WHAT THIS TASK INVOLVES: Reproduce the rows in the stretch from the line containing "Locate each specified" through the line containing "global (489, 1040)", leaving out the pictures.

STORED DATA:
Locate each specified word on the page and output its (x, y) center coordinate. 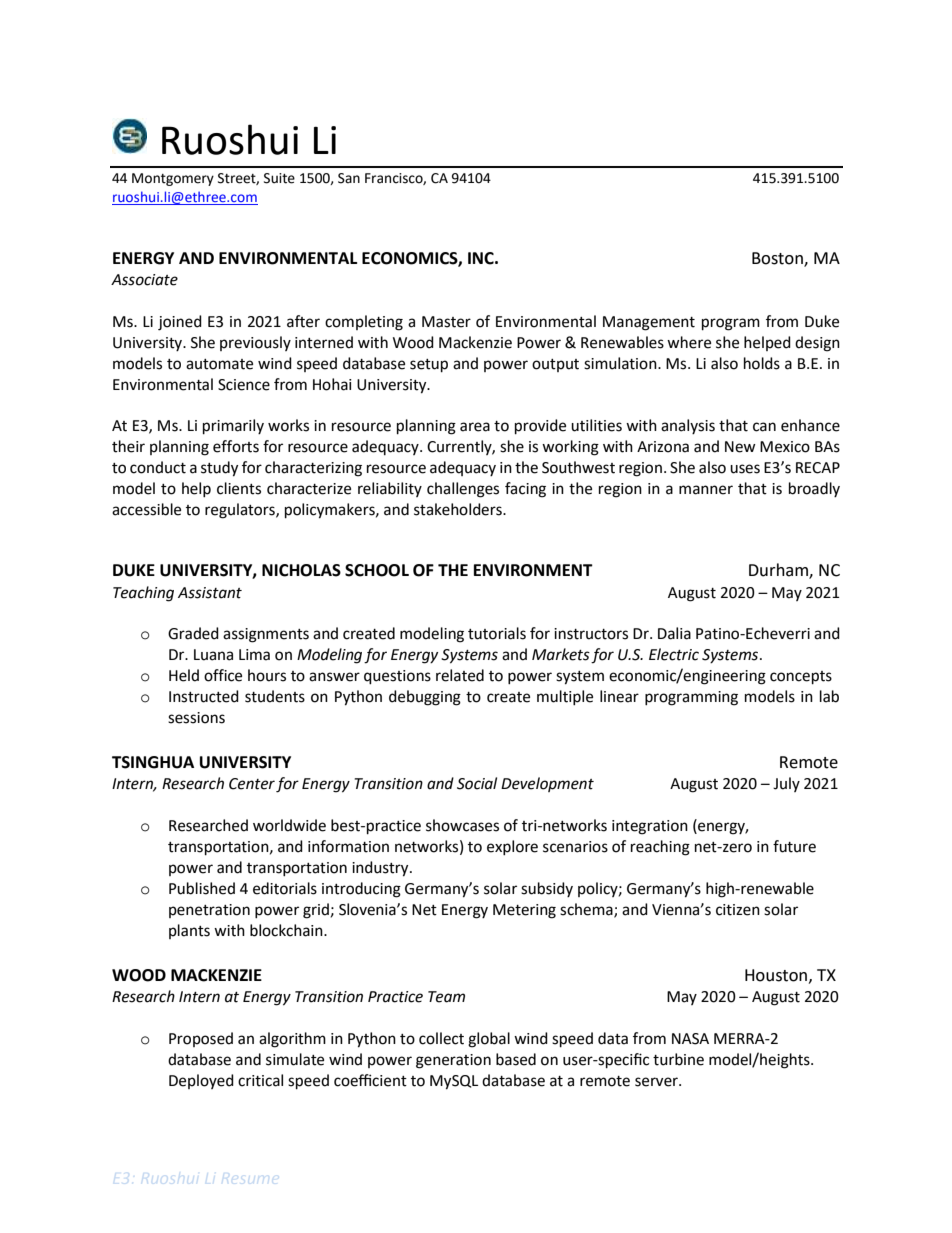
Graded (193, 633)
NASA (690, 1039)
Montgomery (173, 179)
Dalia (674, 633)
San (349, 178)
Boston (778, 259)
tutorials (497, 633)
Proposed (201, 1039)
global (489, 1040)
---
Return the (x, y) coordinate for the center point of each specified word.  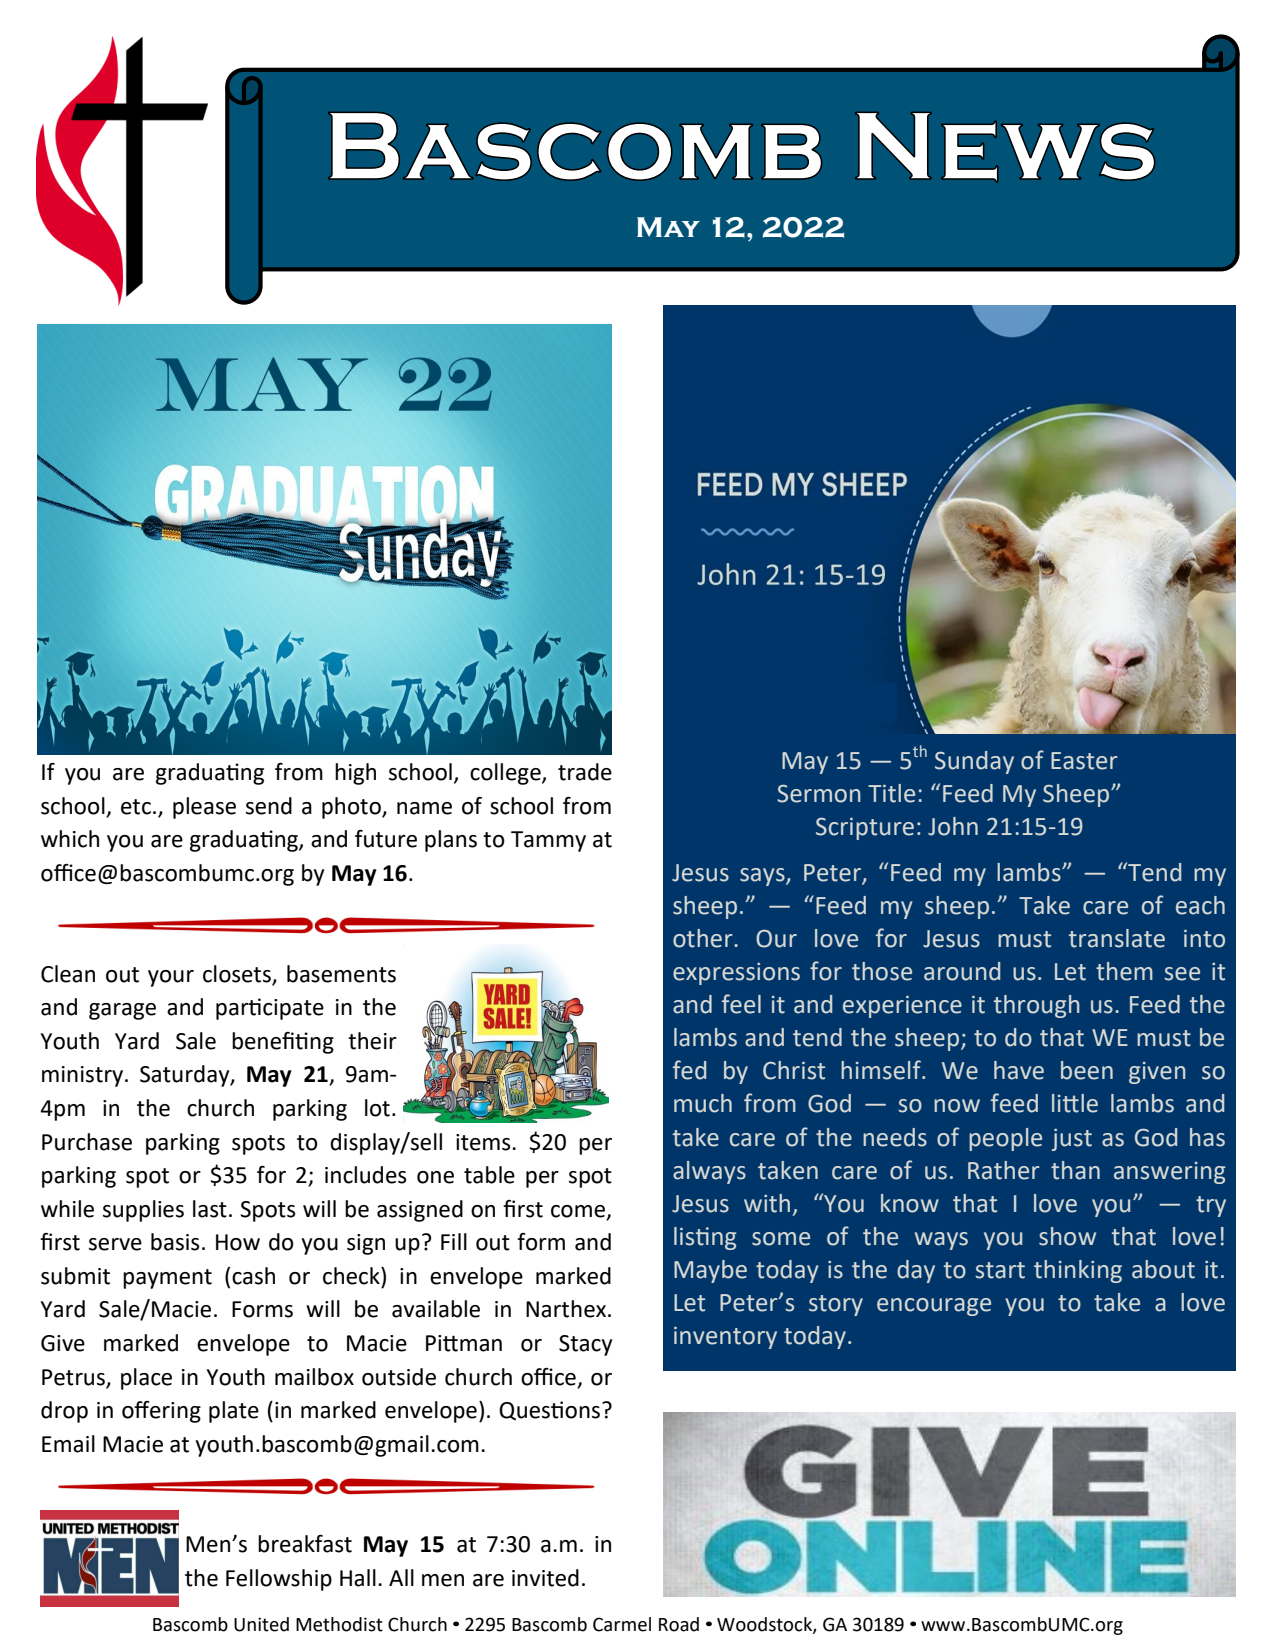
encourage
* * *
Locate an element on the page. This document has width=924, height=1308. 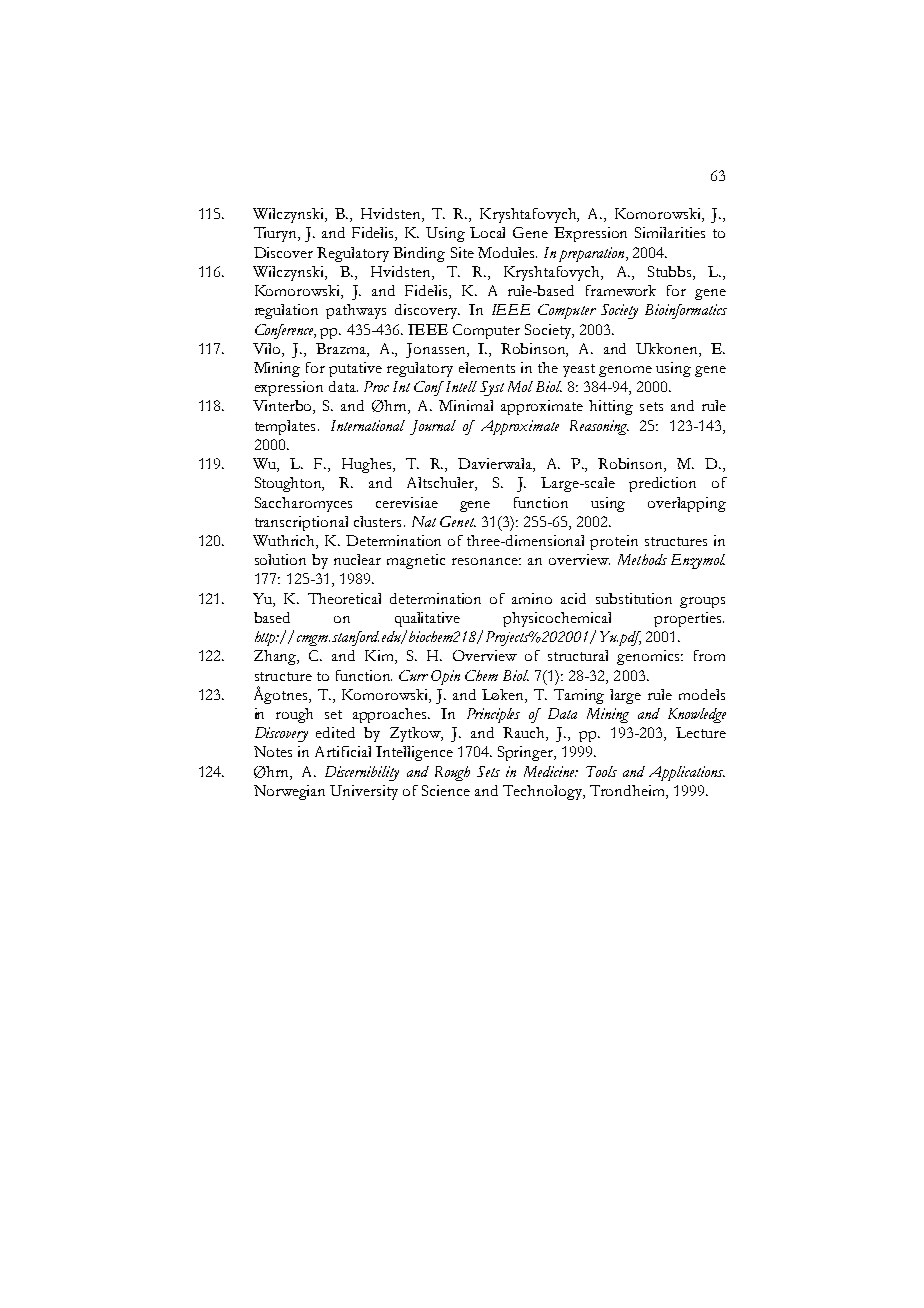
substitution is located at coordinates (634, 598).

SOLUTION TO THIS PROBLEM:
Locate each specified word on the page and output its (x, y) center coordinate. 
Graded (193, 633)
NASA (690, 1039)
Montgomery (173, 179)
Dalia (674, 633)
San (349, 178)
Boston (778, 259)
tutorials (497, 633)
Proposed (201, 1039)
global (489, 1040)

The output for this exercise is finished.